__REQUIRED WORK__: Please reproduce exactly the line that carries "Số điện thoại * (180, 1269)" and all remaining lines through the last line of the data, and write nothing else.

__MATERIAL FOR THIS TASK__:
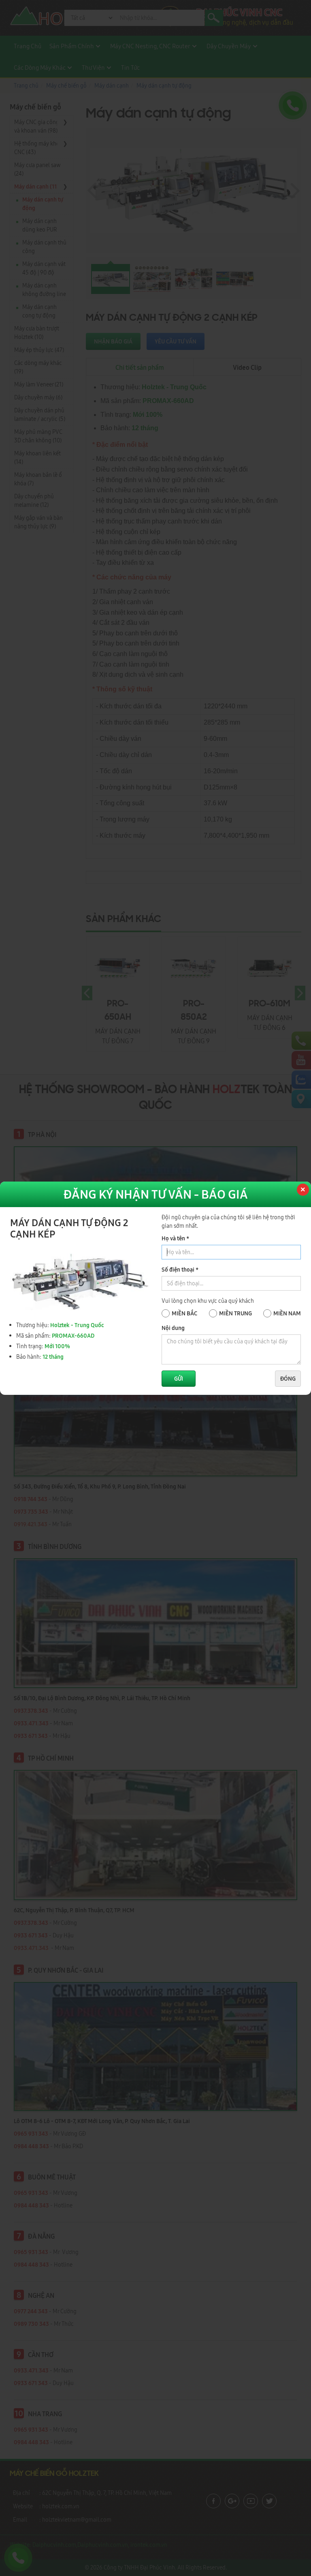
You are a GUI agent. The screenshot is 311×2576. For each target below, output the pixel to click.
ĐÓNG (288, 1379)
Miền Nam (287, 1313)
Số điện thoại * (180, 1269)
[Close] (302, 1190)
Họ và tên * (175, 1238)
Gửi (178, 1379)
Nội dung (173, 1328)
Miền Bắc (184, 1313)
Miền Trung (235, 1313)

__OUTPUT FOR THIS TASK__:
Số điện thoại * (180, 1269)
[Close] (302, 1190)
Họ và tên * (175, 1238)
Gửi (178, 1379)
Nội dung (173, 1328)
Miền Bắc (184, 1313)
Miền Trung (235, 1313)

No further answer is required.